Task to complete: The answer must be every line of the records below that holds the word "computer".

Saved entries
______
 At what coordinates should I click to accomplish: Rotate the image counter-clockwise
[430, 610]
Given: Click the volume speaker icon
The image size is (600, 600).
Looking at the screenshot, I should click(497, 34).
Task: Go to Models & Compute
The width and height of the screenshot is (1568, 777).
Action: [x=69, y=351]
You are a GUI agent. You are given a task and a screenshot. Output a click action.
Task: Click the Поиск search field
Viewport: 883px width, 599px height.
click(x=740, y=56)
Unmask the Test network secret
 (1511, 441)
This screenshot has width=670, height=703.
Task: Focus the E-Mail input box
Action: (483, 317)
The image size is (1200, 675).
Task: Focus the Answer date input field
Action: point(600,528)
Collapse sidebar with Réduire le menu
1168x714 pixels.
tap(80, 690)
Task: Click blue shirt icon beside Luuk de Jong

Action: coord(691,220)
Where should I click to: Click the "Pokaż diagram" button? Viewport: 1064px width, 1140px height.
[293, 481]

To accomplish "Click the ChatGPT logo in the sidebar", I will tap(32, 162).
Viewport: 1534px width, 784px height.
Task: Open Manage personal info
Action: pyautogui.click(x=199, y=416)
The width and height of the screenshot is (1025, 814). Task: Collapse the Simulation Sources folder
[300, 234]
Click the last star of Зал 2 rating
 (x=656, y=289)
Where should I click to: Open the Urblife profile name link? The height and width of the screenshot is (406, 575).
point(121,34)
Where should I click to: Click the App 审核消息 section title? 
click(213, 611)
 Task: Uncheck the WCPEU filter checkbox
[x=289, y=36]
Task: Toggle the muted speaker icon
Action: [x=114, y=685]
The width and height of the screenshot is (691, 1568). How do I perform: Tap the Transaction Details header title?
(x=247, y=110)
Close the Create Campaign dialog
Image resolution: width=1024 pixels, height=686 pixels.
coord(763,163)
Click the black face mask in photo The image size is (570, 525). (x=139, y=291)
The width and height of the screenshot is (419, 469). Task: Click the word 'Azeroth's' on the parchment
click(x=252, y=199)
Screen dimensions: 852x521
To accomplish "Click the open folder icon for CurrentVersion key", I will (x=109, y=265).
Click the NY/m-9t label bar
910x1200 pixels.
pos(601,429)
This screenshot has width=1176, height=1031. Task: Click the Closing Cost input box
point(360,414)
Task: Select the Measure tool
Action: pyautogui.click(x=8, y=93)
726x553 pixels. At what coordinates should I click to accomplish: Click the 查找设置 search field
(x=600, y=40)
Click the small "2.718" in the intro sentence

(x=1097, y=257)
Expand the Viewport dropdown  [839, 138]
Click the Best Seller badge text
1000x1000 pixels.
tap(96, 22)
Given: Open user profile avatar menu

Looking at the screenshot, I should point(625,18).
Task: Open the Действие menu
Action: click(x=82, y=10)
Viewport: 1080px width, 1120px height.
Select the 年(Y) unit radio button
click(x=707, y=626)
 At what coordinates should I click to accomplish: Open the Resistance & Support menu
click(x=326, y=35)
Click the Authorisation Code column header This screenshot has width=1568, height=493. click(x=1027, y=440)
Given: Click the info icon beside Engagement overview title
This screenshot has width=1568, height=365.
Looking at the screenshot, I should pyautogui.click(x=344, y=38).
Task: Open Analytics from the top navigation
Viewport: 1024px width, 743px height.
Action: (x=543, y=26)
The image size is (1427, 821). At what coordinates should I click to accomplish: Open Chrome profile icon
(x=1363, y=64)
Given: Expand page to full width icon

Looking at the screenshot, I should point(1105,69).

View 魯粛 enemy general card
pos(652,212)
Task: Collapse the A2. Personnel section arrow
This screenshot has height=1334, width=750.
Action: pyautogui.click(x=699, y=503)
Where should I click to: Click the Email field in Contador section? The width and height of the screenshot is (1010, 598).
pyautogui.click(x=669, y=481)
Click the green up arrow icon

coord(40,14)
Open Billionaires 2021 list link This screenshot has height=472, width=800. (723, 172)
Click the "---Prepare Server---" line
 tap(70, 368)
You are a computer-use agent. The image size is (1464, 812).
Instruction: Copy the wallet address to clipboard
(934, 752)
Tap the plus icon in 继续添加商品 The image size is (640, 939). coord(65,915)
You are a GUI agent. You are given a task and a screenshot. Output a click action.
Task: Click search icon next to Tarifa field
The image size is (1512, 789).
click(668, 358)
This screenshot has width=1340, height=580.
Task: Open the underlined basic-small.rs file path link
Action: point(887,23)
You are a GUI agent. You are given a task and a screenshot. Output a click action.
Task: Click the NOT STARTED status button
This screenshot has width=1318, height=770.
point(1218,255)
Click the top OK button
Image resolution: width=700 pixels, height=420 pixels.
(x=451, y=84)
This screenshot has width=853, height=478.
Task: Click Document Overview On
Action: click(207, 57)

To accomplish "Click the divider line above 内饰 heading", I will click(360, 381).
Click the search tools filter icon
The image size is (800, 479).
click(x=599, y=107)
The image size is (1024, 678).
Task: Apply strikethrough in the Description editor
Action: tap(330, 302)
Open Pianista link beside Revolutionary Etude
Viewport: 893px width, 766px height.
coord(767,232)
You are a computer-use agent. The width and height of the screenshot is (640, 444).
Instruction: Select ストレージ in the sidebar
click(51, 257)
______
Answer for this exercise:
You are a computer-use agent. The image size is (1464, 812).
You are a computer-use agent. The width and height of the screenshot is (640, 444).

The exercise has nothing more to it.